Your task >> Copy the entries word for word, starting at the line that contains "Click the Group / Sort layers icon" and continuing through the end of the entries. Leave the pictures out of your copy.

[Begin Supplied material]

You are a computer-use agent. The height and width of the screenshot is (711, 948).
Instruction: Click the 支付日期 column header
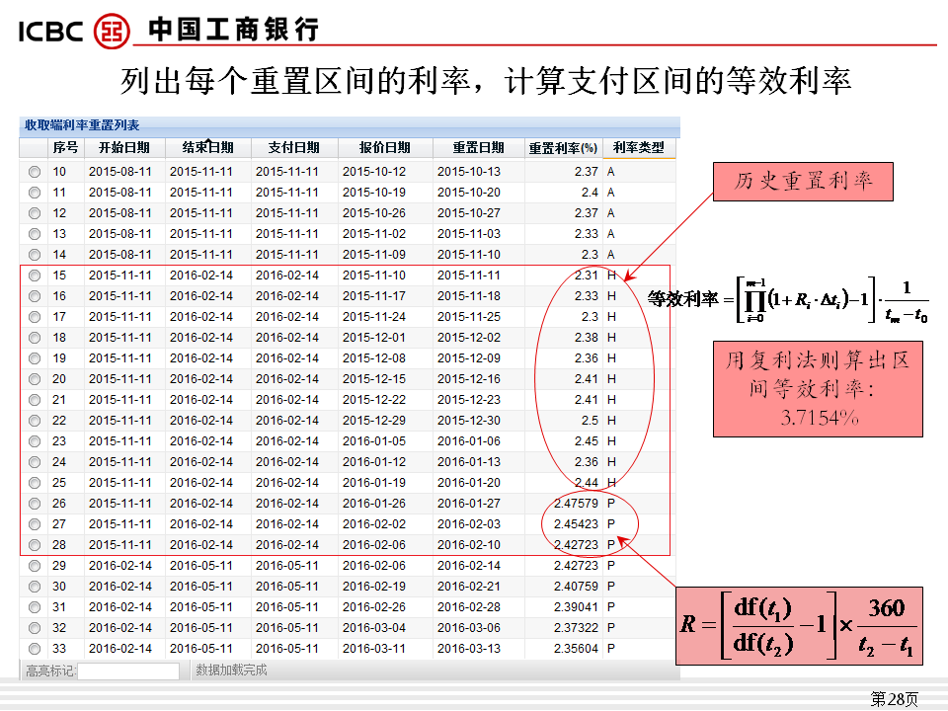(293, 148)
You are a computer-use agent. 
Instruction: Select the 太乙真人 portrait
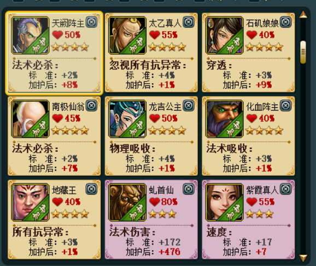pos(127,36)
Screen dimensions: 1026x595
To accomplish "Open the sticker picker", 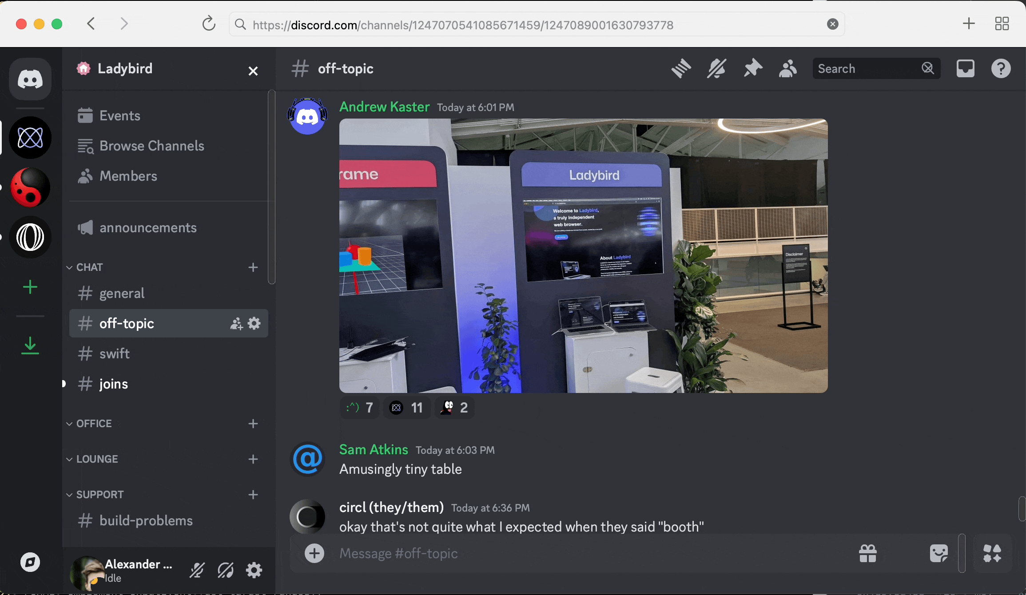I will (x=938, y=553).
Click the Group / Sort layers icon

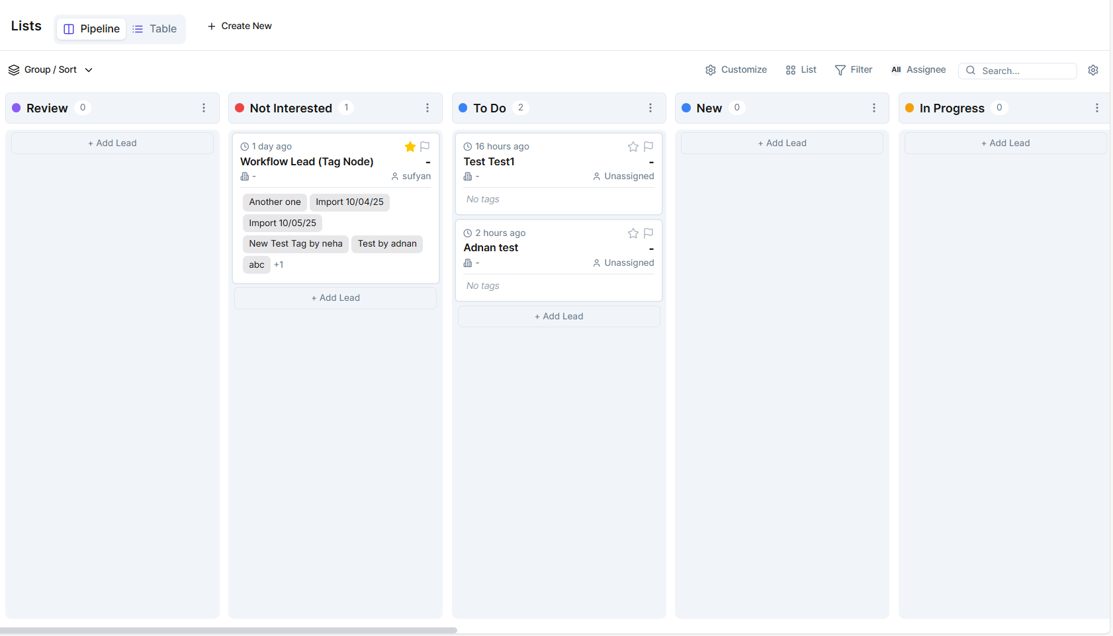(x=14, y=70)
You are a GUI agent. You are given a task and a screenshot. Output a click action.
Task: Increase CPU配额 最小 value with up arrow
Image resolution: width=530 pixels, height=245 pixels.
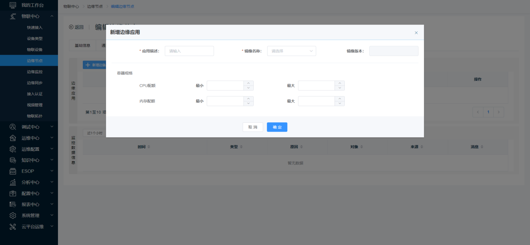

[End Supplied material]

Result >>
Click the Group / Sort layers icon

(x=14, y=70)
You are a GUI agent. You are given a task and a screenshot. Output a click action.
Task: Increase CPU配额 最小 value with up arrow
Image resolution: width=530 pixels, height=245 pixels.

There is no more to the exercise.